Cranes coaches and players wear tense faces in a qualifier against Angola last year. Uganda has barely learnt lessons from past campaigns. Photo by Eddie Chicco

What you need to know:

The reality for footballers in Uganda today which isn’t a story anymore can be summed up thus; poor remuneration, poor education, poor career guidance, and poor professional development. And yet all of this exists in an environment that promises plenty of opportunities but delivers little

So it’s May 2014 and the Afcon qualifiers have ‘fallen upon’ us once again. As is typical of us we are now moving around tripping all over each raising a team and all sorts of other things. Apparently we are short on ‘things’ like goal keepers and are actually struggling to raise a team.

It sounds surprising doesn’t it, that a nation must struggle to raise a football team but it should not when it comes to us. Like anyone who is even slightly familiar with the plight of football and footballers in this country will tell you, the real surprise is that we have anyone playing football at all, let alone at a competitive level like Afcon.

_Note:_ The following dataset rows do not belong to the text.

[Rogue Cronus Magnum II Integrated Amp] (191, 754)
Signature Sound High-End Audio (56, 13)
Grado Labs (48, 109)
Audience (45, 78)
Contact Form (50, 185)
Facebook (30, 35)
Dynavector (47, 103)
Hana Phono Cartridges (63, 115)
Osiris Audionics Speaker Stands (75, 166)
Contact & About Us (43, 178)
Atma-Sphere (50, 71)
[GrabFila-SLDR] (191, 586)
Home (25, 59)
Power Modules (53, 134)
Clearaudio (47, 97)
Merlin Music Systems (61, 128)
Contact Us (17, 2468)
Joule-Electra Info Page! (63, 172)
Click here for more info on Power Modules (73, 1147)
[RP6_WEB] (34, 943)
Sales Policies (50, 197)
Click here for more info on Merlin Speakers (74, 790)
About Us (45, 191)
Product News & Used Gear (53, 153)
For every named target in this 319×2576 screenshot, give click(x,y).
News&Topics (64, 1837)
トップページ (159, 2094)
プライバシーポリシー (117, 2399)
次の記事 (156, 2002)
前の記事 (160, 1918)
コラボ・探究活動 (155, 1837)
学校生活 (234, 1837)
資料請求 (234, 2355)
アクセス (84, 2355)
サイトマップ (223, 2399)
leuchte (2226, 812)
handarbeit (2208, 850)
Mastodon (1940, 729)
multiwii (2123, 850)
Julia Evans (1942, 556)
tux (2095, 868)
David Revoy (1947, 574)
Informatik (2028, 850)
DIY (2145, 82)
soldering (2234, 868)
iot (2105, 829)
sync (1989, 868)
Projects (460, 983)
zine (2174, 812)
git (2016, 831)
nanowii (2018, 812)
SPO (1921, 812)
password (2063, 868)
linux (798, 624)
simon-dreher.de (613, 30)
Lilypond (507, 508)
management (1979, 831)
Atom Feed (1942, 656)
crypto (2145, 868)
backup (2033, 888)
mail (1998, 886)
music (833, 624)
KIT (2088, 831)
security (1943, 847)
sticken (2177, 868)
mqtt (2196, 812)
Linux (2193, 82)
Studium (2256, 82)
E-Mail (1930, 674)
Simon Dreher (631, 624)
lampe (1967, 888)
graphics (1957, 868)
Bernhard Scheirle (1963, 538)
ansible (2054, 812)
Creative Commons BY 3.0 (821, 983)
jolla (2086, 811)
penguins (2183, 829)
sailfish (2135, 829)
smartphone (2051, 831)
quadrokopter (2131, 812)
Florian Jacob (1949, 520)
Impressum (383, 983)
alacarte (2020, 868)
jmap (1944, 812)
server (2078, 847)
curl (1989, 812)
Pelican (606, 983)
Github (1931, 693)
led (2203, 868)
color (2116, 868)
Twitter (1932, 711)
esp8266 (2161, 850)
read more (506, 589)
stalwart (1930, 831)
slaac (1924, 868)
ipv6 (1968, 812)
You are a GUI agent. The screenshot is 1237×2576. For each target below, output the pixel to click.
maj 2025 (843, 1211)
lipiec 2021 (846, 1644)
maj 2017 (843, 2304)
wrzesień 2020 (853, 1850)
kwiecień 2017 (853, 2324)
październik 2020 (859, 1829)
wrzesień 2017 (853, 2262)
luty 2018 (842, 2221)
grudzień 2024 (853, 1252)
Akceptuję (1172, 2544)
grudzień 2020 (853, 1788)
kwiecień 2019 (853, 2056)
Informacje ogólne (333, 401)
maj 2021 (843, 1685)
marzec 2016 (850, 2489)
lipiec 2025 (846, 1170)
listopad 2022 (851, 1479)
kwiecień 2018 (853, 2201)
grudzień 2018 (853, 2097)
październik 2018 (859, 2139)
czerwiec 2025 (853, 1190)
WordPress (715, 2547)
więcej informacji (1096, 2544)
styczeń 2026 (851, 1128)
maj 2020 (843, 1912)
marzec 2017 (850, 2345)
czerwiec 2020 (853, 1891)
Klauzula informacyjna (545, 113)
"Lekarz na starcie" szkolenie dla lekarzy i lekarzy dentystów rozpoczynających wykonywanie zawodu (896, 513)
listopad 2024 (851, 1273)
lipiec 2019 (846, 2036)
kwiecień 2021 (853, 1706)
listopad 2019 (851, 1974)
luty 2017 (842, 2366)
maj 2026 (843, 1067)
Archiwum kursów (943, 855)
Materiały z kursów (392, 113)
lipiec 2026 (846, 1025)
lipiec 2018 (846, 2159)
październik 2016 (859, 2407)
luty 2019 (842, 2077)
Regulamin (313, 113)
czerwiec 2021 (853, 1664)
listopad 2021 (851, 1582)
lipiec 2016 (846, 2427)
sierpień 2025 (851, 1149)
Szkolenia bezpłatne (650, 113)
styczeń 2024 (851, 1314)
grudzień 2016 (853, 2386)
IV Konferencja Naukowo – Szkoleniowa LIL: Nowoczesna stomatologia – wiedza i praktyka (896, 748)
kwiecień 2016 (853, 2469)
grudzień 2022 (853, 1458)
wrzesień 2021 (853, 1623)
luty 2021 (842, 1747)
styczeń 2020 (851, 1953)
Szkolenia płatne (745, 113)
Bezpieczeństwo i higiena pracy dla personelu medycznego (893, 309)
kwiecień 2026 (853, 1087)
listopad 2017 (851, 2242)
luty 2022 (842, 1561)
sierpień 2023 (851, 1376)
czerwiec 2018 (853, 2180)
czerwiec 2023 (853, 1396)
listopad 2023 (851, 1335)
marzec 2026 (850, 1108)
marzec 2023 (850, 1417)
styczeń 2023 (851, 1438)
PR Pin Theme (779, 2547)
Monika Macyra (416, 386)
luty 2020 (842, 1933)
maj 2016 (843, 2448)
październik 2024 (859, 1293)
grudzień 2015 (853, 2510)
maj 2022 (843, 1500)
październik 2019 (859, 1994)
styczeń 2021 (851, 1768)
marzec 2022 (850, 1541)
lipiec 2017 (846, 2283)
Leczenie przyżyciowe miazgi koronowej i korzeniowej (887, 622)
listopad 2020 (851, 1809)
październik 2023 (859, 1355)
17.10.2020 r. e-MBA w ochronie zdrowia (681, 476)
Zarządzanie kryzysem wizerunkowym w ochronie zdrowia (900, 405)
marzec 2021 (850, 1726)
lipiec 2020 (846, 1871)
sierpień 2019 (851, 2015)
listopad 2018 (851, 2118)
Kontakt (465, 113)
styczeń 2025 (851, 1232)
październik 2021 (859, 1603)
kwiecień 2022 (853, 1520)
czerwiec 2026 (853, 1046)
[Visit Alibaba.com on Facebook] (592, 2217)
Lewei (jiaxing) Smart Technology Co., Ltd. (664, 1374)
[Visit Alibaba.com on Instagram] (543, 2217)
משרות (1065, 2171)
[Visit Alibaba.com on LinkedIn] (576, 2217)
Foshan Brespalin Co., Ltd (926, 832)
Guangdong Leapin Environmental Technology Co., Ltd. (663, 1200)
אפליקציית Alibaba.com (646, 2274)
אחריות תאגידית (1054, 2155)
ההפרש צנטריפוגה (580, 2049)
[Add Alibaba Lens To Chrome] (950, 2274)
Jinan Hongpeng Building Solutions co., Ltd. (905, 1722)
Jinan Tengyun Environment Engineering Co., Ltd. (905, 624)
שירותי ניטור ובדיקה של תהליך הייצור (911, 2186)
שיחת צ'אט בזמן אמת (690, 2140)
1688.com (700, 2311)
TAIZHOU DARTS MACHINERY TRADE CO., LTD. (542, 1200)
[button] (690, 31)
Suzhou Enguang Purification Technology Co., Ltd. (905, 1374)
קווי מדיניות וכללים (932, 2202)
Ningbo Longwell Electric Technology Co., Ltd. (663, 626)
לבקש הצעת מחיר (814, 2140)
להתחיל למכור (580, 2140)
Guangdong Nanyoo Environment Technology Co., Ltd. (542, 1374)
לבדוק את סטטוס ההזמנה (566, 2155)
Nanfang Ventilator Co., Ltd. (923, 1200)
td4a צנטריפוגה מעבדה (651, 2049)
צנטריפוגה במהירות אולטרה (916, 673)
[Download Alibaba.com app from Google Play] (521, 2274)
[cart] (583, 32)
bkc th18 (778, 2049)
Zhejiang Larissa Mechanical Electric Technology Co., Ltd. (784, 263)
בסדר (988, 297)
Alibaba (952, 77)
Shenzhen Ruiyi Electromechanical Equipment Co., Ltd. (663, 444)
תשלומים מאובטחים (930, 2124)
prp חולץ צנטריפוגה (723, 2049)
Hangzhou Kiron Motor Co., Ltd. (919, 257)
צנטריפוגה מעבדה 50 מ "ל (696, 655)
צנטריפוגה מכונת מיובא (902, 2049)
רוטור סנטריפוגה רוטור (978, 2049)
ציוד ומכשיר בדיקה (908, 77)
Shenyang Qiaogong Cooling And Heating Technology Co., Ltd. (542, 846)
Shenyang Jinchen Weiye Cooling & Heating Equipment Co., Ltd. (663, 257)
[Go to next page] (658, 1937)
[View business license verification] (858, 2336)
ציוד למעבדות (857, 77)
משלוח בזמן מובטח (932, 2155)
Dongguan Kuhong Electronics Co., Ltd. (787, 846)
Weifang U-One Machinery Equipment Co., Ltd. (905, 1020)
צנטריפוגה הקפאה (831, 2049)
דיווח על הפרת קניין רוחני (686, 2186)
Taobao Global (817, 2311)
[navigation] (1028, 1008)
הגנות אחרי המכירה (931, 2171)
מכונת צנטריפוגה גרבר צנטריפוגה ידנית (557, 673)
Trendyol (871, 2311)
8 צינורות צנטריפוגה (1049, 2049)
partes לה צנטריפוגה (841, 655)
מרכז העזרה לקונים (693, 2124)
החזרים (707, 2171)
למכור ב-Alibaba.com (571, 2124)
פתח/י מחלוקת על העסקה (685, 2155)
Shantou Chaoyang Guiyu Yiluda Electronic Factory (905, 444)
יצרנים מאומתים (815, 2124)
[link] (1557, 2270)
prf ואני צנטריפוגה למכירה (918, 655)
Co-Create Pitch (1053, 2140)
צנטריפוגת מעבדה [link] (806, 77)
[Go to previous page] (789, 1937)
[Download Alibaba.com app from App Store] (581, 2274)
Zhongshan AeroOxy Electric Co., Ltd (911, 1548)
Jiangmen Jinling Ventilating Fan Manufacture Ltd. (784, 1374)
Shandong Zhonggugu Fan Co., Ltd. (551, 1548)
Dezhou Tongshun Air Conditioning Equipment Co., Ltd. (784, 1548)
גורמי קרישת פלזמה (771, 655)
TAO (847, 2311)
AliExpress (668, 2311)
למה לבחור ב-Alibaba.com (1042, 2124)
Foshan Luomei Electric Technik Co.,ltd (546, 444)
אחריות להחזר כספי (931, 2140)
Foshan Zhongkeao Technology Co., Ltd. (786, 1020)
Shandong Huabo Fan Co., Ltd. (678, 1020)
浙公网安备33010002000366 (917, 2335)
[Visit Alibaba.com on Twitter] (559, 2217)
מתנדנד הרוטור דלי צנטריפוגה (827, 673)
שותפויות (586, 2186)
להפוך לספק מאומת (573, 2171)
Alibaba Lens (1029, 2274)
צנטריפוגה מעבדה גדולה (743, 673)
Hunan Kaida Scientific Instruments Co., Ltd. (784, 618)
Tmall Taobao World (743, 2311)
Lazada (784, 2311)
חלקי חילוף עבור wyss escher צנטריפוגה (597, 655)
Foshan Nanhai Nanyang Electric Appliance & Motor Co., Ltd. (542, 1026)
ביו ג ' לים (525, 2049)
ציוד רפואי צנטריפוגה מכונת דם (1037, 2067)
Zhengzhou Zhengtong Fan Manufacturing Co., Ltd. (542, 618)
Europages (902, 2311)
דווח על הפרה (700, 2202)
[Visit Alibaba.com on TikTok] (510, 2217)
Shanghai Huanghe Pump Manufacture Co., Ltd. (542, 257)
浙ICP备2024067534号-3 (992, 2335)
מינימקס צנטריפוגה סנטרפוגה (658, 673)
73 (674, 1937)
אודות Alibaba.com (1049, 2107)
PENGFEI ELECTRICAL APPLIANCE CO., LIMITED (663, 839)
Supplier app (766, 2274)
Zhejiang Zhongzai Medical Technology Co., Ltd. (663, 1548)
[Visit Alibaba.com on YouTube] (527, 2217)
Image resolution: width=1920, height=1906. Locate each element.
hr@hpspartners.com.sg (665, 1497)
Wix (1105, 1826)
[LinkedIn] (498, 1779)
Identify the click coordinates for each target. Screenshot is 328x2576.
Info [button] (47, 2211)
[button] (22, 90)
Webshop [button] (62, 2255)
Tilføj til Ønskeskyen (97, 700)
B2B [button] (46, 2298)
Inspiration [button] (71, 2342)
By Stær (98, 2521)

The reality for footballers in Uganda today which isn’t a story anymore can be summed up thus; poor remuneration, poor education, poor career guidance, and poor professional development. And yet all of this exists in an environment that promises plenty of opportunities but delivers little

Therefore football is not a career that people with a choice will go for. This is why it is at worst played by ‘idle kinds’ or at best by those whose school environments offer sports programs. In the former case stars are borne by default not design, while in the latter stars burn out as soon as the market for alternative careers opens up – which is just after school.

It is simple really because all that a footballer needs is to be able to sell their labor in return for a good life for their families, a decent education for their children, stable incomes, good health and social security just like the rest of us.

The way forward therefore is to change from this short term mentality of hurriedly putting together a rag tag bunch of men on the eve of a qualification campaign and expect them to wear the colors proudly like that puts food on the table

We ought to know well in advance about matters of basic existence and professional contract honor and the mental and physical state of our players. These are the issues that make quality players and they aren’t accidents. We ought to know and enable all of this, even before we appeal to the goodwill of corporate sponsors and other stakeholders like football fans and the media.

But instead local football has been standing one foot in grave for as long I can remember devoid of strategic planning and good governance. Why then should it surprise us that we are struggling to raise a team on the eve of a major qualifier?
Of course we will raise the 23 to play Madagascar. Football is too popular not to ensure that happens. But whether they will be ready to compete up to the desired level is another matter altogether. In fact it should neither surprise nor anger us anymore that we don’t qualify.

Until we address the strategic matters of planning and governance that can guarantee a career for a footballer we should not somehow expect to reap when we never sow. But knowing us it could be that we think a capable team will ‘fall upon us’ just like the qualifying dates do, year in, year out.